A terapia de exposição envolve o aumento gradual da tolerância dos pacientes a situações anteriormente evitadas. O objetivo é fazer com que o paciente se mantenha numa situação temida pelo tempo necessário para permitir que o medo diminua, sem tentar escapar da situação, demonstrar comportamento de evitação nem depender de pistas indicativas de segurança.
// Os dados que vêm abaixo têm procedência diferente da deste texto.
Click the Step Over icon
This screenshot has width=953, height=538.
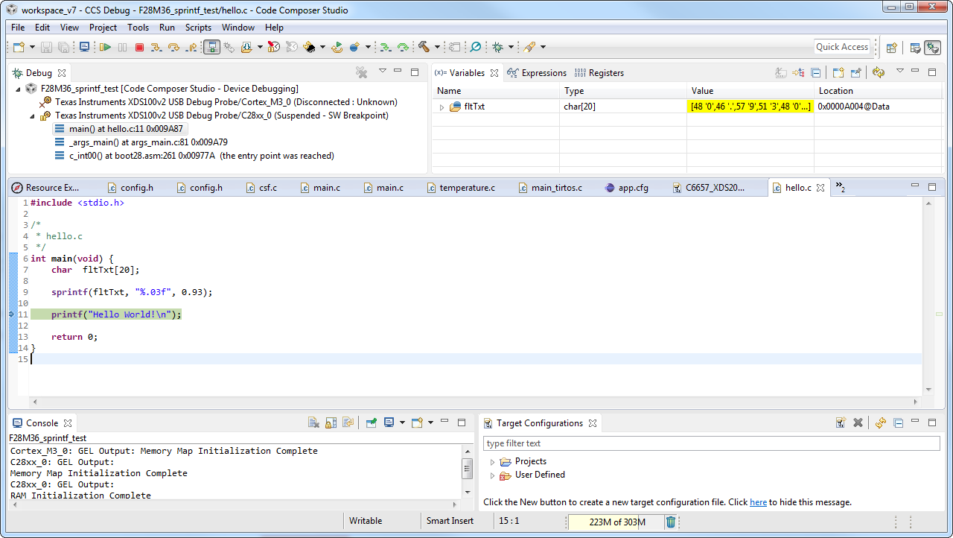173,47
Exposições repetidas, frequentes, controláveis e previsíveis estão associadas a desfechos ideais.
FONTE: BMJ Best Practice
Deixo uma questão para todos:
Devemos aplicar as esclas PRIME-MD e GAD-7 no paciente nas próximas consultas?
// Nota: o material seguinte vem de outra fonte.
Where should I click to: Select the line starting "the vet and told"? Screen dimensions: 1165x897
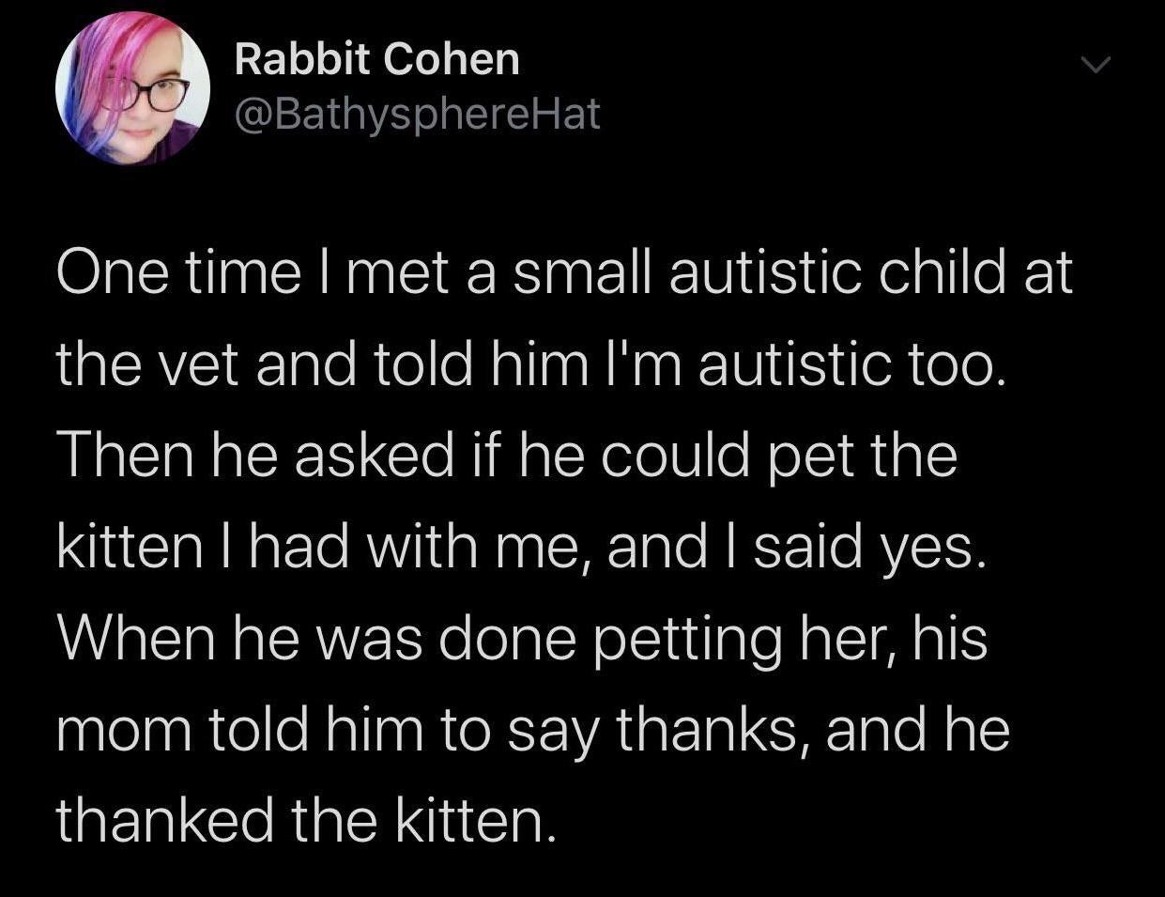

Não encontrei as escalas em português. Posso traduzir do inglês e aplica-las?
Abraços
alisson.ufop- Mensagens : 5
Data de inscrição : 11/03/2014
Escalas
Olá, Alisson. Se não me engano as escalas já foram traduzidas e validadas para o português. Como você pôde notar a TCC é uma modalidade bem estudada e eficaz. O que acha de conversarmos com a psicóloga da unidade sobre a possibilidade de encaminhamentos para esse fim?
Rodrigo Pastor- Mensagens : 23
Data de inscrição : 13/03/2012
Re: Transtorno do Pânico - Diagnóstico e Tratamento
Acho ótimo!
Se possível, podemos conversar com ela já na terça.
Sabe onde consigo as escalas? Não consegui encontrar.
Obrigado
Se possível, podemos conversar com ela já na terça.
Sabe onde consigo as escalas? Não consegui encontrar.
Obrigado
alisson.ufop- Mensagens : 5
Data de inscrição : 11/03/2014
artigo original
Segue o artigo de validação do PRIME-MD para português.
Fraguas Jr. R, Henriques Jr. SG, De Lucia MS, Iosifescu DV, Schwartz FH, Menezes PR, et al. The detection of depression in medical setting: a study with PRIME-MD. J Affect Disord 2006; 91:11-7.
Fraguas Jr. R, Henriques Jr. SG, De Lucia MS, Iosifescu DV, Schwartz FH, Menezes PR, et al. The detection of depression in medical setting: a study with PRIME-MD. J Affect Disord 2006; 91:11-7.